### Exercises to complete
#1 Using the passage about Smith's exhibition below, decide whether each statement agrees with it. For each, answer yes or no and quote the deciding words. (a) The sculpted arm is placed at the entrance of Salon 94 Freeman's space. (b) The landscape painting was enlarged from a postcard from the 1980s. (c) The arm sculpture is cast in bronze.
#2 Carry on the passage about Smith's exhibition below, starting after its final sentence.

### Document extract
····················
Smith cites Rembrandt's famous painting Belshazzar's Feast as inspiration for the show's concept: the divine light, the writing on the wall, the disembodied hand. This element is a sculptural one—a man's arm cut from his body— seemingly animated from a slasher film—is placed at the entrance of Salon 94 Freeman's space. A comic subtext given that the polyester cast is the artist's hand—this body part is loosely based upon the missing limb of Ernst Ludwig Kirchner from his 1915 self-portrait as a WWI soldier. Mene, Mene,Tekel, Upharsin, a landscape painstakingly rendered in oil enlarged from a 1970's postcard of a sunset from Smith's collection hangs alongside the hand. Here we stand in front of this classic horror movie trope (night falls and the undead rise) as Smith mines both the mysticism latent in popular culture and art history.
····················
### Record extracts
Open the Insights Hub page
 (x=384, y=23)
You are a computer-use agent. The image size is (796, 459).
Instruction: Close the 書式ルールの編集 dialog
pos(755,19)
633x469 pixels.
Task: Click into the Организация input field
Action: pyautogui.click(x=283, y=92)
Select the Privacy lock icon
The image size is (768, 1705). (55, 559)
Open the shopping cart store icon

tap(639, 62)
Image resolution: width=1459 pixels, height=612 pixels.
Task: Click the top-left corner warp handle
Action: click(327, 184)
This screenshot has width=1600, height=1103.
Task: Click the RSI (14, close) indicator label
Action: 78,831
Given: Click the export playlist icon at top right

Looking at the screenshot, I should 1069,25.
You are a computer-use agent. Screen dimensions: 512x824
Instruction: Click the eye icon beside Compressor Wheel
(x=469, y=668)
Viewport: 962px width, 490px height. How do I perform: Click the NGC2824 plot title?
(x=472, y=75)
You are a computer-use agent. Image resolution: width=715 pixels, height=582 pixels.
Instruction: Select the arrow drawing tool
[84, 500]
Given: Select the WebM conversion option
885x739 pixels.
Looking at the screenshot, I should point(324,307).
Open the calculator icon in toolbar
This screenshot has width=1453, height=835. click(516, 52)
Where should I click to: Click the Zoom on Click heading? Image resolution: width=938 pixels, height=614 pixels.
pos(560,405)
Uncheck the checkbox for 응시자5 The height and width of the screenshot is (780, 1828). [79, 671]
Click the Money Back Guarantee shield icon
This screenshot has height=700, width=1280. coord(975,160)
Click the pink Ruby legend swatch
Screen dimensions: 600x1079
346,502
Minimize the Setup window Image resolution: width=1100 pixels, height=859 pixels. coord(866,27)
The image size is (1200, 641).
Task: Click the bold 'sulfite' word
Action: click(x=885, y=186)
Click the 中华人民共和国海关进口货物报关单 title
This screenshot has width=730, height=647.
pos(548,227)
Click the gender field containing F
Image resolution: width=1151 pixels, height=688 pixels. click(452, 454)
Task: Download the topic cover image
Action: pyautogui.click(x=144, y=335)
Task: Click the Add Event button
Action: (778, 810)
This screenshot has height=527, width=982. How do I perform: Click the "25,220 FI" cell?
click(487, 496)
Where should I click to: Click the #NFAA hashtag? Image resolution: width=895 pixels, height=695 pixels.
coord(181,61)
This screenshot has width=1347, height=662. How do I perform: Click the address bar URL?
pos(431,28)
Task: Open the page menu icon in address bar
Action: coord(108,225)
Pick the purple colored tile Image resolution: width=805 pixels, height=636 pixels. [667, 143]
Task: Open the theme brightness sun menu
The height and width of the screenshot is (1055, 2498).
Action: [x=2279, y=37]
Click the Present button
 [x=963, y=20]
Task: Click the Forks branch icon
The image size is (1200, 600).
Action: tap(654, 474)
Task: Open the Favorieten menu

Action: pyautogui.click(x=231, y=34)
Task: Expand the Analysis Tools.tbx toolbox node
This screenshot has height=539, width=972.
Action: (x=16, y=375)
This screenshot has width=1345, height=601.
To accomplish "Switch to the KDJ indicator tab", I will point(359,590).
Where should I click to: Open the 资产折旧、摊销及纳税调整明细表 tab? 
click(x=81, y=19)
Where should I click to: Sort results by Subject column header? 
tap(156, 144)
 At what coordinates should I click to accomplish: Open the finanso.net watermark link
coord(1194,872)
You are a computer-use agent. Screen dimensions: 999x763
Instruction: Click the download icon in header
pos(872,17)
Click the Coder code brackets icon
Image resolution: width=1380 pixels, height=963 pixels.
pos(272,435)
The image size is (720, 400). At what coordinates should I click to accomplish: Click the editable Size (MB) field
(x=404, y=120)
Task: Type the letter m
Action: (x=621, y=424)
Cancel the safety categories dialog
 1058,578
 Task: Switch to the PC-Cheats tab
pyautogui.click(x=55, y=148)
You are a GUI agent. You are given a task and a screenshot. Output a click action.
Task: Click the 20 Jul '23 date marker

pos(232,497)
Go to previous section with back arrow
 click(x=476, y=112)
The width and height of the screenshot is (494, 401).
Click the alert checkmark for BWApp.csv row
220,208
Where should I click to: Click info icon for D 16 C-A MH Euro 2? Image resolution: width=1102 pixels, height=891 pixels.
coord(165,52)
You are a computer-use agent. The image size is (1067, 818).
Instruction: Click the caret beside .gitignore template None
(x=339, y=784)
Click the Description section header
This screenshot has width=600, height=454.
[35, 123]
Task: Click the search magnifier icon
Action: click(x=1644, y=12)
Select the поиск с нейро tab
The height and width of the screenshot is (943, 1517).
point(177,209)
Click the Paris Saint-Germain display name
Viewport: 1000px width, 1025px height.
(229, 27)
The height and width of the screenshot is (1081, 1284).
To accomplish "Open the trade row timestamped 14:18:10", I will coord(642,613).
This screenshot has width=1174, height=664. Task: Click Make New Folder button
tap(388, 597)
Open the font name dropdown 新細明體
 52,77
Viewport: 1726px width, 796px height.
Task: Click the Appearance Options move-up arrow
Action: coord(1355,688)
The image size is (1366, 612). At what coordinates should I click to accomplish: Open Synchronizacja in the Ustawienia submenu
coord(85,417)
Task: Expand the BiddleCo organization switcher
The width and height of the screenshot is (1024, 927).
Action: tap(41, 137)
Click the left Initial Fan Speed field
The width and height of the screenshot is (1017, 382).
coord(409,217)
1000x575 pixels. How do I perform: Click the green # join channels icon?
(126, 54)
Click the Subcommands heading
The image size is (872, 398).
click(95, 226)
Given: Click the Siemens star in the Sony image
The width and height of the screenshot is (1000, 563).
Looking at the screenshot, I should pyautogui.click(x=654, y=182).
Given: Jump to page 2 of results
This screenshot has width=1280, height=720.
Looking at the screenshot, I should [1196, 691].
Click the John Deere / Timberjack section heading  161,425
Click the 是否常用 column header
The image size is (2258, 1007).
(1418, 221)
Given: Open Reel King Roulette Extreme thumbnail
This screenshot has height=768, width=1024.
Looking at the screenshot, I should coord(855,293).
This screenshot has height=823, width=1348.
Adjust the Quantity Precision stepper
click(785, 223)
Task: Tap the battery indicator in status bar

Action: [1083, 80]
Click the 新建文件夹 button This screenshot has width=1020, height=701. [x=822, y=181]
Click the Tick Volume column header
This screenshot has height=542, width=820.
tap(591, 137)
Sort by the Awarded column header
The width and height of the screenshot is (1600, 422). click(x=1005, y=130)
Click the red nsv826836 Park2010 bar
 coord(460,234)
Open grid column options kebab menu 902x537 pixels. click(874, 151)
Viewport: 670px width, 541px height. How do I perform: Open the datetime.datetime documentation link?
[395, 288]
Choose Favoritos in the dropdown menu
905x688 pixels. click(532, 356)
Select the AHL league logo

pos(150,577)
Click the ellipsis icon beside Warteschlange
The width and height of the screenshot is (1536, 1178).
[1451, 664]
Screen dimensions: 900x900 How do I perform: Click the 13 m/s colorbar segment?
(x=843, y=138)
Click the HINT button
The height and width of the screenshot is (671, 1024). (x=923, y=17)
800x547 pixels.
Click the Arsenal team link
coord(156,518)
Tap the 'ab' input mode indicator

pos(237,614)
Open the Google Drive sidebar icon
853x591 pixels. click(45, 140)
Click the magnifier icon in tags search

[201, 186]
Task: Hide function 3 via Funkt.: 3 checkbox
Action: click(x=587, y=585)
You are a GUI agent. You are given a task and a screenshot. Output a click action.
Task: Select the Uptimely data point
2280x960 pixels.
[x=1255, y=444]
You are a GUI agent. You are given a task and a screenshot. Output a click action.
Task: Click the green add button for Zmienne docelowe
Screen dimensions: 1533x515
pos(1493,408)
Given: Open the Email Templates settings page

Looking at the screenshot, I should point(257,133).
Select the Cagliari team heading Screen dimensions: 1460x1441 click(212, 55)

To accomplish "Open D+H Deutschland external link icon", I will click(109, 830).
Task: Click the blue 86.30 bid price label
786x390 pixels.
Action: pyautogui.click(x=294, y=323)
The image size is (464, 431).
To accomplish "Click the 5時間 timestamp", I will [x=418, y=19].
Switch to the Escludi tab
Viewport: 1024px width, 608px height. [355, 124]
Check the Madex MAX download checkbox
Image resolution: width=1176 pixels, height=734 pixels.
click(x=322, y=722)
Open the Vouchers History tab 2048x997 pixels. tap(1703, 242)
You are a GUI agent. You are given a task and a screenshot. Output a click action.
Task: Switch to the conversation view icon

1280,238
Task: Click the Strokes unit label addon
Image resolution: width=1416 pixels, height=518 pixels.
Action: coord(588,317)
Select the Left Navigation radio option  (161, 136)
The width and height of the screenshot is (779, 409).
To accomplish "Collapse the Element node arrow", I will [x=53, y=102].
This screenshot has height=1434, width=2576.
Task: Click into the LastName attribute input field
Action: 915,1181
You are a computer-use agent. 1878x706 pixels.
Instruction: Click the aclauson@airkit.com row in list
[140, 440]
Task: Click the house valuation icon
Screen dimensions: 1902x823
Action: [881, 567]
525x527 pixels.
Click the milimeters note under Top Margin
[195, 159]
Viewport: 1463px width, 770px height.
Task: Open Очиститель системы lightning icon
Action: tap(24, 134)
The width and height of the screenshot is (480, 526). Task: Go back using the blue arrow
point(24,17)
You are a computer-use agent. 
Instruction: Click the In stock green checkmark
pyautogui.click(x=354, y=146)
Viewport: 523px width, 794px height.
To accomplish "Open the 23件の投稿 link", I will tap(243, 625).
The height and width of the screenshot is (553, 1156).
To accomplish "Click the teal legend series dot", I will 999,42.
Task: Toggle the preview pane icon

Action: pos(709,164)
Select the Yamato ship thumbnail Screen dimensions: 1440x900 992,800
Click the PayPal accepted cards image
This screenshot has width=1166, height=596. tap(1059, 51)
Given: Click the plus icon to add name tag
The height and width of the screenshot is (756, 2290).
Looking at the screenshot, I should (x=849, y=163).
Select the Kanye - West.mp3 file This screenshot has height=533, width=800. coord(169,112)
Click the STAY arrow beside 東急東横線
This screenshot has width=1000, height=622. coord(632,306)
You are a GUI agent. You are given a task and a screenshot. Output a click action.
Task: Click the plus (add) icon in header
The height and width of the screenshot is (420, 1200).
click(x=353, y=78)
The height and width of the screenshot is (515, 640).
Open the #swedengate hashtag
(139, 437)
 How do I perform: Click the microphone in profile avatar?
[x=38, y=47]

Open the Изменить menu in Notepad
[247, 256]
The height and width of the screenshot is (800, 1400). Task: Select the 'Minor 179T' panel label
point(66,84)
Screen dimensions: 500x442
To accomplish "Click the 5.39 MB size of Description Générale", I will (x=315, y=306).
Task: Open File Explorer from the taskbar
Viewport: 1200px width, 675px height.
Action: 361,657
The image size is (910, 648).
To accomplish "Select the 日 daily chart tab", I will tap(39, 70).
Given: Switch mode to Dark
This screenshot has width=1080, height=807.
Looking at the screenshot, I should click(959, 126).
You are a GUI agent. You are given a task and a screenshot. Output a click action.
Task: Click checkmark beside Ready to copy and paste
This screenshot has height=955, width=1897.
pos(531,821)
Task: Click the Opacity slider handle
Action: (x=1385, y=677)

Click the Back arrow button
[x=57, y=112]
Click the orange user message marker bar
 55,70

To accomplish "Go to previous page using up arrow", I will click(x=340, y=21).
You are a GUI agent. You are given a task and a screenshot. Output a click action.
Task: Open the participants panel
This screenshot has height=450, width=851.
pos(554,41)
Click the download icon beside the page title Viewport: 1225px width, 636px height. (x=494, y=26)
····················
### Per-task answers
#1
(a) Yes: "is placed at the entrance of Salon 94 Freeman's space"
(b) No: "enlarged from a 1970's postcard of a sunset from Smith's collection"
(c) No: "the polyester cast is the artist's hand"

#2
Expressions of faith are rare in contemporary art. Smith is an archivist and a cataloguer, digging into digital archives. Here he culls a bumper sticker, a basketball hero, a disembodied hand and index pages of scientific books.

This is Lucien Smith's first exhibition at Salon 94. Since he graduated from Cooper Union in 2011, Smith has mounted solo exhibitions at OHWOW in Los Angeles, The Suzanne Geiss Company in New York and most recently with Bill Brady/KC in Kansas City.